House Appropriations Committee: Rep. Nita Lowey, New York. She would be the first woman to lead the important spending panel. She has fought for women’s reproductive rights and teen-pregnancy prevention and has advocated for gun control and would seek new funding for the Centers for Disease Control and Prevention to research gun violence.
House Foreign Affairs Committee: Rep. Eliot Engel, New York. The panel is less partisan than others, but most look for the new leadership to focus on the Trump administration’s management of the State Department, diplomatic decisions around Iran, North Korea and Israel as well as other topics.
House Armed Services Committee: Rep. Adam Smith, Washington. The panel is usually bipartisan. Smith has previously opposed a Trump administration proposal — which ultimately was dropped — to use Pentagon funds to start construction of a southern U.S. border wall.
House Judiciary Committee: Rep. Jerrold Nadler, New York. Democrats on the panel want aggressive oversight of Trump’s relationship with the Justice Department, the FBI and the special counsel’s office. The panel is also the front line of defense on questions of impeachment and executive wrongdoing. Nadler has said he would like to take up legislation to curb gun violence.
House Committee on Oversight and Government Reform: Rep. Elijah Cummings, Maryland. The panel will focus on many controversies in the Trump administration. The panel has a wide mandate to look for waste, fraud and abuse anywhere in the federal government. Democrats are expected to look into Trump’s possible business conflicts of interest, personnel decisions within the administration, spending decisions, guilty pleas by Trump confidants, among other issues.

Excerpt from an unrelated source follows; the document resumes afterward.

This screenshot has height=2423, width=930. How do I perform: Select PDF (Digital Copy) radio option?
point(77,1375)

House Transportation and Infrastructure Committee: Rep. Peter DeFazio, Oregon. He initially applauded President Trump’s talk of a major federal infrastructure-rebuilding effort, only to denounce the administration’s eventual proposal. DeFazio would likely take a tough line on commuter and freight railroads that have failed to meet deadlines to install anti-crash technology called “positive train control” or PTC. DeFazio has voiced frustration at the slow pace of installation, even after Congress extended it to the end of 2018.

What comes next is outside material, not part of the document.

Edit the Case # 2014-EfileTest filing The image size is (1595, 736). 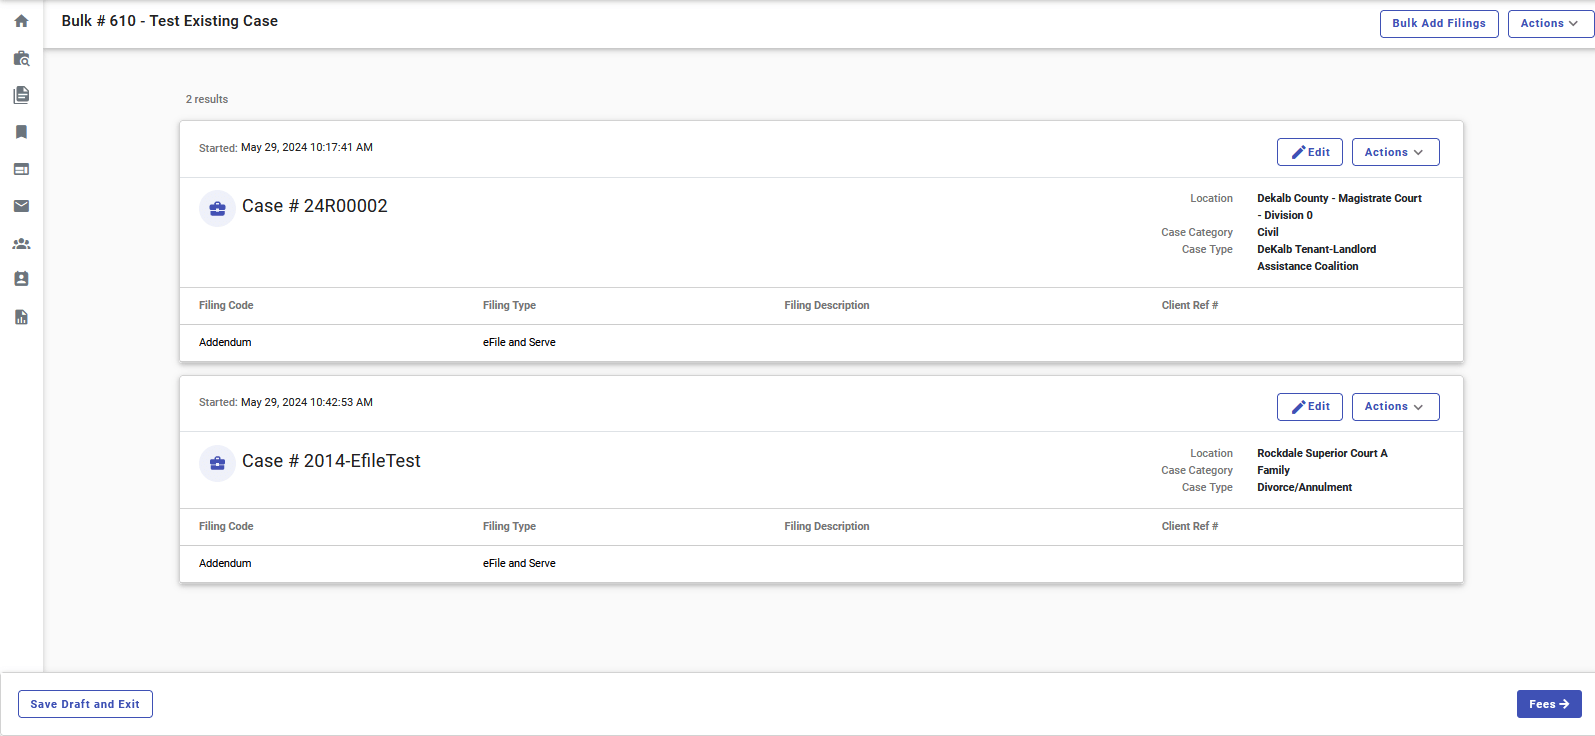click(x=1310, y=407)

House Committee on Homeland Security: Rep. Bennie Thompson, Mississippi. One of his likely topics will be on the issue of election security and the integrity of U.S. elections.
House Committee on Natural Resources: Rep. Raúl Grijalva, Arizona. The panel will likely review the performance of Interior Secretary Ryan Zinke, investigating his alleged involvement in a Montana real-estate deal backed by oil magnate Halliburton, which he has denied. Grijalva will also push measures to enhance environmental protections and restrictions on the use of federal land.
House Committee on Education and the Workforce: Rep. Bobby Scott, Virginia. His panel will likely to take up a reauthorization of the law governing higher education next year. A draft bill released by committee Democrats in July shows they would likely concentrate on college affordability, in part by making federal financial aid more generous and cracking down on for-profit colleges using unethical recruiting practices that leave students with long-term debt they can’t pay back. Scott, who opposed the nomination of Education Secretary Betsy DeVos, is likely to call her in for more committee hearings. He has favored raising the minimum wage to $15 an hour and pushing mandatory paid family leave. His committee has introduced additional legislation that would increase labor-union protections, after a Supreme Court decision in June gutted a core pillar of public-sector union strength.